Efficient query for intersections of shared relationships in Neo4J


We have a Neo4J (5.2.0) database containing two types of nodes Topic and Document. Topics and documents are linked by OCCURS_IN relationships (:Topic)-[:OCCURS_IN]->(:Document) and OCCURS_IN_RANDOM_SAMPLE relationships (:Topic)-[:OCCURS_IN_RANDOM_SAMPLE]->(:Document) where OCCURS_IN_RANDOM_SAMPLE is a precomputed subset of OCCURS_IN limited to 10000 per Topic/Document pair. Topics are indexed by keyphrases.
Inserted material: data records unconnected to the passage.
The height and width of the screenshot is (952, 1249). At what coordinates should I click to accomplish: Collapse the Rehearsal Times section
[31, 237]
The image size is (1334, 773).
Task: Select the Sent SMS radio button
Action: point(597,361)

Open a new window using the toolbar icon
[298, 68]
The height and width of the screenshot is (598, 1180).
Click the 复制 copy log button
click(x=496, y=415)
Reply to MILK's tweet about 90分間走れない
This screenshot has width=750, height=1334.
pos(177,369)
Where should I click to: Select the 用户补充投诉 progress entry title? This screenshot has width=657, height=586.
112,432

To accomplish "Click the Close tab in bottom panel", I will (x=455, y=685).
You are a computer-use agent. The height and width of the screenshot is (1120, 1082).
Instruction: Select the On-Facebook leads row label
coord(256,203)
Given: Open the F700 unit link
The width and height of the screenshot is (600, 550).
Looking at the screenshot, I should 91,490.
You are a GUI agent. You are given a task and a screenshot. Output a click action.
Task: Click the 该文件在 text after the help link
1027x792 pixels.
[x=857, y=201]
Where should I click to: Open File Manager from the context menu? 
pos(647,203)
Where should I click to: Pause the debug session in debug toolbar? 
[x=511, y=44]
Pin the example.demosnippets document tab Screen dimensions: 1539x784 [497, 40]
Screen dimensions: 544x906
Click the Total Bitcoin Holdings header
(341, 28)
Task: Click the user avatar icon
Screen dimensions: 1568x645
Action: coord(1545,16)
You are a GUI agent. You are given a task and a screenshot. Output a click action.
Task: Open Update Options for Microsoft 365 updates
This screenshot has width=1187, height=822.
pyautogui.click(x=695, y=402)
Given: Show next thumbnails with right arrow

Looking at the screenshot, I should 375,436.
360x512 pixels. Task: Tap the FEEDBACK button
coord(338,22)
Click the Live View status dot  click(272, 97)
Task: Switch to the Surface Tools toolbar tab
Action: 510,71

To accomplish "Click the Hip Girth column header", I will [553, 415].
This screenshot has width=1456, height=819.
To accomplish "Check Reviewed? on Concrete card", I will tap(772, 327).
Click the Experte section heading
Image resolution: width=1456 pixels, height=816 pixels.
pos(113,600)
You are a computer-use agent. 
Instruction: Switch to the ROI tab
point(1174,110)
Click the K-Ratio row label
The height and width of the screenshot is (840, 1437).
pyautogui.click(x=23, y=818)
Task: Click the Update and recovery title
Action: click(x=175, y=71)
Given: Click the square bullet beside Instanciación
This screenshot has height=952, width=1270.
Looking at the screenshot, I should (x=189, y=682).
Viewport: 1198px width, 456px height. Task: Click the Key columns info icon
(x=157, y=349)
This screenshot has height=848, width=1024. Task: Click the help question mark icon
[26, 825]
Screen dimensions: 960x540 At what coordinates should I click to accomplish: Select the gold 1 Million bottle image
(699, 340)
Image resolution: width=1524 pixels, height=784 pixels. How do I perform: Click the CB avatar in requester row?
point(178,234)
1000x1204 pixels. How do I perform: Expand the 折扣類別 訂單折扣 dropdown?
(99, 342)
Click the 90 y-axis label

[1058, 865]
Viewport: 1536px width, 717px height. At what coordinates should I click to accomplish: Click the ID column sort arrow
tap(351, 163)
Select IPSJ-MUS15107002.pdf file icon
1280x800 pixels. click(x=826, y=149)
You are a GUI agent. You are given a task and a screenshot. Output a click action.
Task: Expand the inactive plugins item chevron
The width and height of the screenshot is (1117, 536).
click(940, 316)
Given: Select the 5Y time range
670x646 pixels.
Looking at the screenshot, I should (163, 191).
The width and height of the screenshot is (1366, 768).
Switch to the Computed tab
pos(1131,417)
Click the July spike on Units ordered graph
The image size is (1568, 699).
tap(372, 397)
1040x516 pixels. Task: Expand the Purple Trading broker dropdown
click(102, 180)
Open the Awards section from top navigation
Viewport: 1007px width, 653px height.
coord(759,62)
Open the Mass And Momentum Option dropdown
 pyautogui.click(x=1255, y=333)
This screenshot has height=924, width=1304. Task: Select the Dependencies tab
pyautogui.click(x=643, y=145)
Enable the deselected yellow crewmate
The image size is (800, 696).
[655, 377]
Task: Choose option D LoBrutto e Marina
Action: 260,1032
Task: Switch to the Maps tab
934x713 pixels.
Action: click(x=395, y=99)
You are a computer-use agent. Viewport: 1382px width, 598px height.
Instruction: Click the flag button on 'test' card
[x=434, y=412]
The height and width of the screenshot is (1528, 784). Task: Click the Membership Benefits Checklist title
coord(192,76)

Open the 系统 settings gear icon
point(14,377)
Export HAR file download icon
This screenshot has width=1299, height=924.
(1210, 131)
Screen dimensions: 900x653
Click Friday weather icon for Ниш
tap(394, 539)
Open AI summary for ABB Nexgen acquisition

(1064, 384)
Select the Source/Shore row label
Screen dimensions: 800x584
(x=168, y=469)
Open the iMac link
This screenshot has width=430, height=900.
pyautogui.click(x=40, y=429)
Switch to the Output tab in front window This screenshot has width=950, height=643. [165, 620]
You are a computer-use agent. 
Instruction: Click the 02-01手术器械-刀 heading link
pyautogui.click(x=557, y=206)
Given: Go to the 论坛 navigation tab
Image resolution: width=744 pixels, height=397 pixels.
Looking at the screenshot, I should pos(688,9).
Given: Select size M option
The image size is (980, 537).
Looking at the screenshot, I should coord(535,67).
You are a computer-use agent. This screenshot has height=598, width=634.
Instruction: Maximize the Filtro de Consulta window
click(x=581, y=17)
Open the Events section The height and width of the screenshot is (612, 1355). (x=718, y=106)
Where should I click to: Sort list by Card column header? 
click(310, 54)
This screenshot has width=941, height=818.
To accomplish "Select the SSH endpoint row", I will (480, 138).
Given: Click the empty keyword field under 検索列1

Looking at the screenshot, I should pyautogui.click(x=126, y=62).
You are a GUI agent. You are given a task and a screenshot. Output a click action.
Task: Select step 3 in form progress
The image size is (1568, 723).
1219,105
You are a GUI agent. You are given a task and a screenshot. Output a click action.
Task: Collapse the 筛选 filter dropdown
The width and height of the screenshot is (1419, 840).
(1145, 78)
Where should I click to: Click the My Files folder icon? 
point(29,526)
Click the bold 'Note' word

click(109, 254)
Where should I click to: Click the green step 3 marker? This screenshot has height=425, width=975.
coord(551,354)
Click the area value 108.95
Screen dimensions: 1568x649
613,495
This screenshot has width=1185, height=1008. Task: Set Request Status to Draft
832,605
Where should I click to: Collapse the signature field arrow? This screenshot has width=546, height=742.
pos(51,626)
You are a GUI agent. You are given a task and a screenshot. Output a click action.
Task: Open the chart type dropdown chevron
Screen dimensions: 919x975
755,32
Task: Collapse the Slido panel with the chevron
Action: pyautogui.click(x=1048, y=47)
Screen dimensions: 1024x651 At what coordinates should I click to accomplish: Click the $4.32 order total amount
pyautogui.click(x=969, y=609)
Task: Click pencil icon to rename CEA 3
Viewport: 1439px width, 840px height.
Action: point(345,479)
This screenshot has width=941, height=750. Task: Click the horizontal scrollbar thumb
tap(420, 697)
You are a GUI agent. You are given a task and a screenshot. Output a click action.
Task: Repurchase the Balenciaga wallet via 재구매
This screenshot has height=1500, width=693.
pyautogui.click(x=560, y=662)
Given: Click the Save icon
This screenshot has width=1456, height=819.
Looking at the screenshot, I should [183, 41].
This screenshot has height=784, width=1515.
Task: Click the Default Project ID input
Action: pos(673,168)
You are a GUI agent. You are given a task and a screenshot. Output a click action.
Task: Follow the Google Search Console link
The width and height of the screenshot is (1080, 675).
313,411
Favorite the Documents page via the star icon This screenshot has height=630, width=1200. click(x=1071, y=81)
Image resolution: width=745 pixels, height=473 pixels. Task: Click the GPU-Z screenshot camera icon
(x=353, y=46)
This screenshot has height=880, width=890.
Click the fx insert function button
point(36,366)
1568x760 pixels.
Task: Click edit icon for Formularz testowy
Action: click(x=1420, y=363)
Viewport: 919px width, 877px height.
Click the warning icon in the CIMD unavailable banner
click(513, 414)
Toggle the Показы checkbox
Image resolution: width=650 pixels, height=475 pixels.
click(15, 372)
The goal of our queries is to compute similarities between Topics based on their relationships with the documents. Our initial query was of the form:

UNWIND $topics as topic
MATCH (left:Topic {keyphrase: $left})-[:OCCURS_IN_RANDOM_SAMPLE]            
    ->(document:Document)<-[:OCCURS_IN]
    -(right:Topic {keyphrase: topic})
WITH right.keyphrase as right, 
    left.support as lsupport, 
    right.support as rsupport, 
    toFloat(count(document)) as intersection
...

with the constraint that the support of left is lower than the support of every Topic in topics.

Our fastest iteration of this query is:

UNWIND $topics as topic
MATCH (right:Topic {keyphrase: topic})
WITH right
MATCH (left:Topic {keyphrase: $left})-[:OCCURS_IN_RANDOM_SAMPLE]            
    ->(document:Document)
WHERE EXISTS((document)<-[:OCCURS_IN]-(right))
WITH right.keyphrase as right, 
    left.support as lsupport, 
    right.support as rsupport, 
    toFloat(count(document)) as intersection
...

But even with it and the precomputed samples, it is still slow when comparing topics with supports of thousands of documents. The bottleneck is oviously to compute this intersection count. Is there a more efficient way to improve it? Subsidiary question: Does it normally make sense to use EXISTS instead of matching the whole pattern or do we face a weird edge case where it works?

Thanks in advance :)


Solution

  • Your query is causing an unnecessary cartesian product.

    Here is a simpler query that should be faster (you can use PROFILE to compare queries):

    MATCH (left:Topic)-[:OCCURS_IN_RANDOM_SAMPLE]->(doc)<-[:OCCURS_IN]-(right:Topic)
    WHERE left.keyphrase = $left AND right.keyphrase IN $topics
    WITH right.keyphrase AS right, 
        left.support AS lsupport, 
        right.support AS rsupport, 
        TOFLOAT(COUNT(doc)) AS intersection
    ...
    

    Also, while it makes sense to use EXISTS to avoid unnecessarily repeating subpath traversals, it seems unlikely that a given Topic node would have more than one OCCURS_IN relationship to a given Document node. Therefore, EXISTS would not be buying you anything.